Saved entries:
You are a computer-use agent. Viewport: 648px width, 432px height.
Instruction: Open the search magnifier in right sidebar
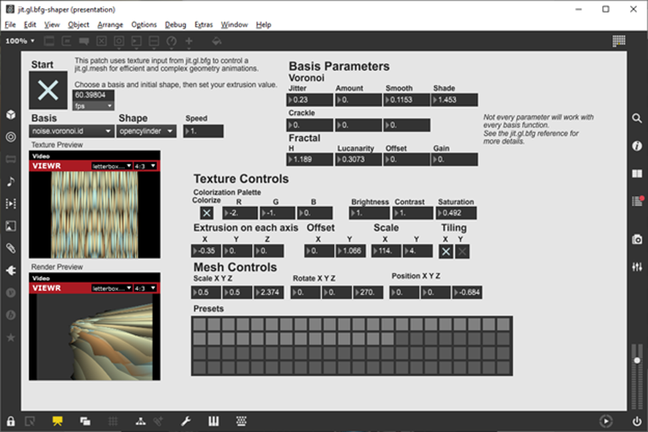pos(637,118)
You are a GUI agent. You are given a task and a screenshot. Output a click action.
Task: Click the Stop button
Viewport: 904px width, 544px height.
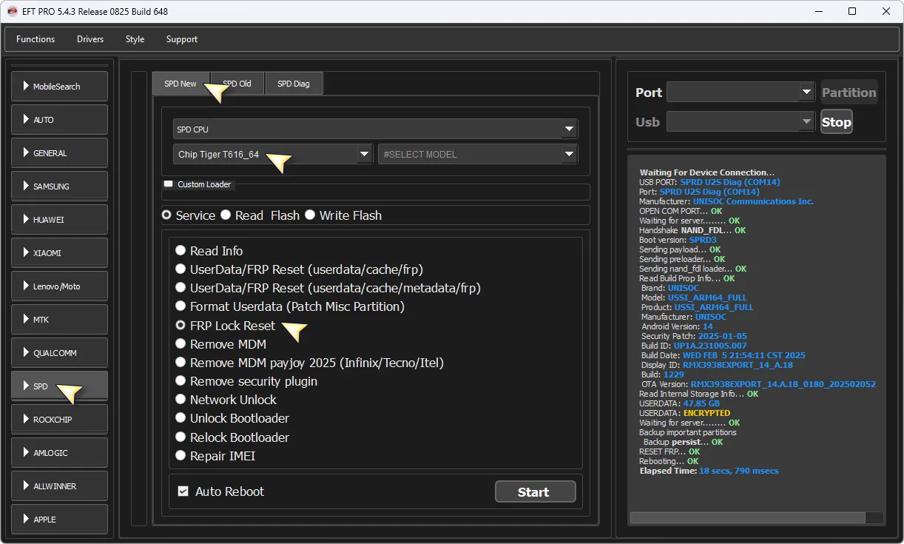click(836, 122)
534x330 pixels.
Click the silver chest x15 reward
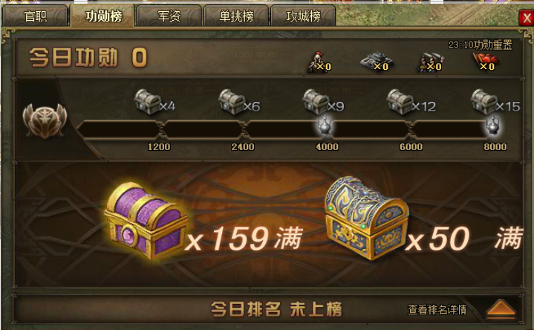pyautogui.click(x=484, y=102)
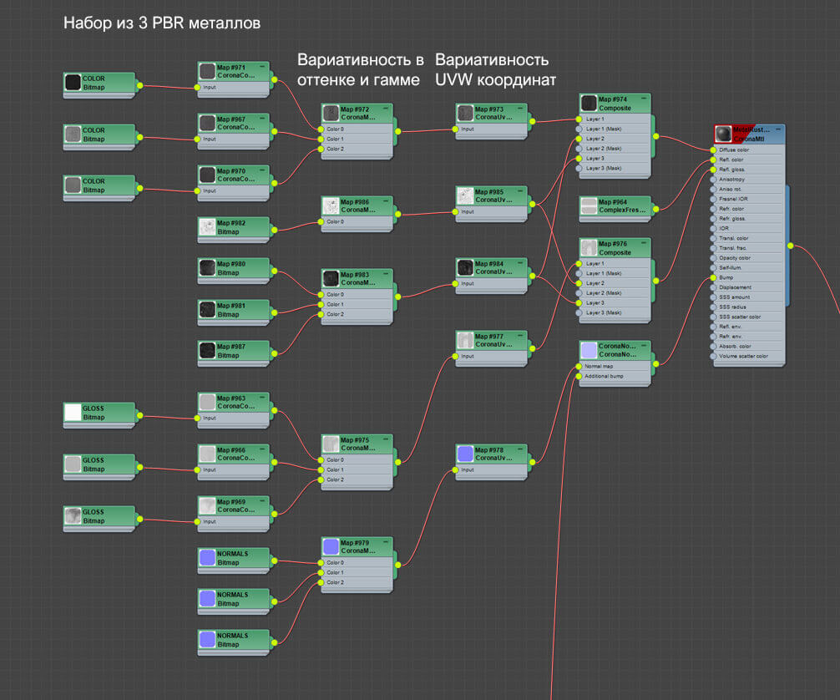The height and width of the screenshot is (700, 840).
Task: Click the Map #976 Composite preview icon
Action: click(x=590, y=246)
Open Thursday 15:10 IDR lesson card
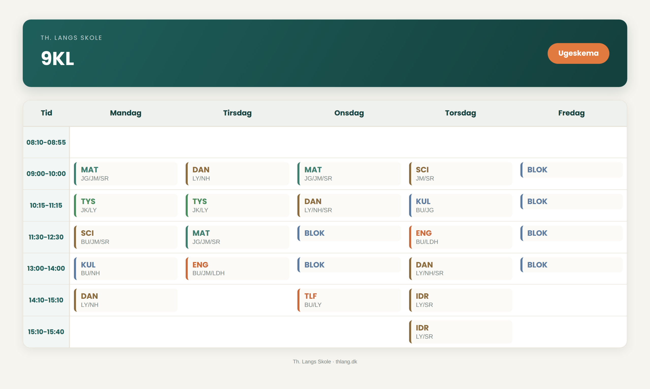Viewport: 650px width, 389px height. pyautogui.click(x=460, y=332)
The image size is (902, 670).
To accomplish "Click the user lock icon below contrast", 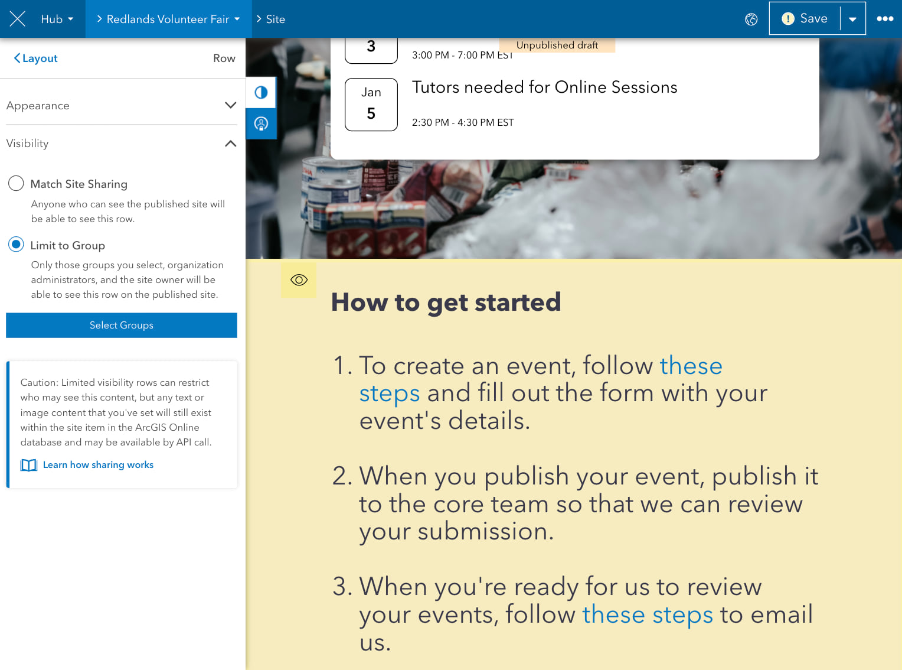I will [261, 123].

» **Work instruction**
List every line above containing the word "agent".

» **Answer space**
You are a computer-use agent. Viewport: 648px width, 432px height.
You are a GUI agent. You are given a task and a screenshot. Output a click action.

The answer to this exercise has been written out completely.